About this task
Only the number is wanted: state how many lines of the data below contain the word "axis".

(Beginning of Study material)

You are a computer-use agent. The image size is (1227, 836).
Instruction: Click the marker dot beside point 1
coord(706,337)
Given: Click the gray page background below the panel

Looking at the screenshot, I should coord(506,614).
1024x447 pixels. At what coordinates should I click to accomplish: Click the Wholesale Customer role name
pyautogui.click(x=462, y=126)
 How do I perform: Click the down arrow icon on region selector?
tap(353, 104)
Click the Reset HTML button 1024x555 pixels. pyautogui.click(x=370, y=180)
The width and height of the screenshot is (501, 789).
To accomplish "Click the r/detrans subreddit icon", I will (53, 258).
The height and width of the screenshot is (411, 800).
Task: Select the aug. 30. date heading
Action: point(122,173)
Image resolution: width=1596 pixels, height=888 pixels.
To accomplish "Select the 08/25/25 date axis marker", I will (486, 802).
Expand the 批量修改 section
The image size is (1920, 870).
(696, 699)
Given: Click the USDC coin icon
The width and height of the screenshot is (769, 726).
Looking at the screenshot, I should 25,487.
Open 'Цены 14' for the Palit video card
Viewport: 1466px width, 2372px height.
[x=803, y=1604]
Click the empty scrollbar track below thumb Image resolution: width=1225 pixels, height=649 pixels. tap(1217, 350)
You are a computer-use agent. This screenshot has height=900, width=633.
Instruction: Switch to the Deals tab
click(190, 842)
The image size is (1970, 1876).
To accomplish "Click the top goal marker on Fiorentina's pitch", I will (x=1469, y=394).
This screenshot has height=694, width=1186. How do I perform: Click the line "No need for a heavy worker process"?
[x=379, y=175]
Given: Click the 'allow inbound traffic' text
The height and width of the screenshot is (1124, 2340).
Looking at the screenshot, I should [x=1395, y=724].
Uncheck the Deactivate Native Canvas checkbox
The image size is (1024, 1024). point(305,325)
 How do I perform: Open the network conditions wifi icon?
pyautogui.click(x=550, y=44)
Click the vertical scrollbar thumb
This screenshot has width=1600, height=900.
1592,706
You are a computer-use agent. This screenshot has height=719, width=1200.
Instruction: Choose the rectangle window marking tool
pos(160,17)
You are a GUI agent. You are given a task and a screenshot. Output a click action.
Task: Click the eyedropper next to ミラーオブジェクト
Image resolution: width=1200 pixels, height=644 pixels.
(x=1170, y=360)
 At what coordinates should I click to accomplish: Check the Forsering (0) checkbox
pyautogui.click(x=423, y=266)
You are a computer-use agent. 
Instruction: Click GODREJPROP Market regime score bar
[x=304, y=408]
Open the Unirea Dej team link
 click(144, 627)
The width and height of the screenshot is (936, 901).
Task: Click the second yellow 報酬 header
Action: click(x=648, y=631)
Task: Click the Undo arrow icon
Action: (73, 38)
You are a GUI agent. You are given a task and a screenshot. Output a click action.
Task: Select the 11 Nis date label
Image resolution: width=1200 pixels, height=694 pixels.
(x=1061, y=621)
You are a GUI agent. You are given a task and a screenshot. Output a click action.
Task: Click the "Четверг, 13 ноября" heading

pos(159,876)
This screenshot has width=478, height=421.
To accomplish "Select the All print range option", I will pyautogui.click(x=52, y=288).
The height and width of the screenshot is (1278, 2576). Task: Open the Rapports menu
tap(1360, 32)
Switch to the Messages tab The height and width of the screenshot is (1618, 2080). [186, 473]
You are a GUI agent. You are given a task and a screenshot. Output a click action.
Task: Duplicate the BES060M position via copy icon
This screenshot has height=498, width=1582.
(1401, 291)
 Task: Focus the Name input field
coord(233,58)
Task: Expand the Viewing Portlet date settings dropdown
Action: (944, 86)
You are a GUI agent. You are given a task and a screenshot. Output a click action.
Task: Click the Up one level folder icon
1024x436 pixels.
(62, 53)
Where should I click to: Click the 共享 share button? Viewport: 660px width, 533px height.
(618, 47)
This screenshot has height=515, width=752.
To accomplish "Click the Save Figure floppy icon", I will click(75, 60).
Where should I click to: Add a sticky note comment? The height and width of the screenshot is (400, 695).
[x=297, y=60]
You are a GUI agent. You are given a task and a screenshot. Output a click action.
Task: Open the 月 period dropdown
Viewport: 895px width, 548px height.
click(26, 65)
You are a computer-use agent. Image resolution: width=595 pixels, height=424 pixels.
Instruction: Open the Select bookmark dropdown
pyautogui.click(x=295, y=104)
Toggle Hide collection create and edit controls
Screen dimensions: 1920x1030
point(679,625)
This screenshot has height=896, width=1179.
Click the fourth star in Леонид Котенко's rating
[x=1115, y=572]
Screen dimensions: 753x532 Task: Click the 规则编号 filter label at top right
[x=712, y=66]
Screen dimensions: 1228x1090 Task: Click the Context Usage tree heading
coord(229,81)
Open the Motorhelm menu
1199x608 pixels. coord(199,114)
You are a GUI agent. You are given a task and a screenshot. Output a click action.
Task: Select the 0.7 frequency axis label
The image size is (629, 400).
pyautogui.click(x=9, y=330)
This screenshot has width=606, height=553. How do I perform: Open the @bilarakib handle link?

(End of Study material)

Exercise result
2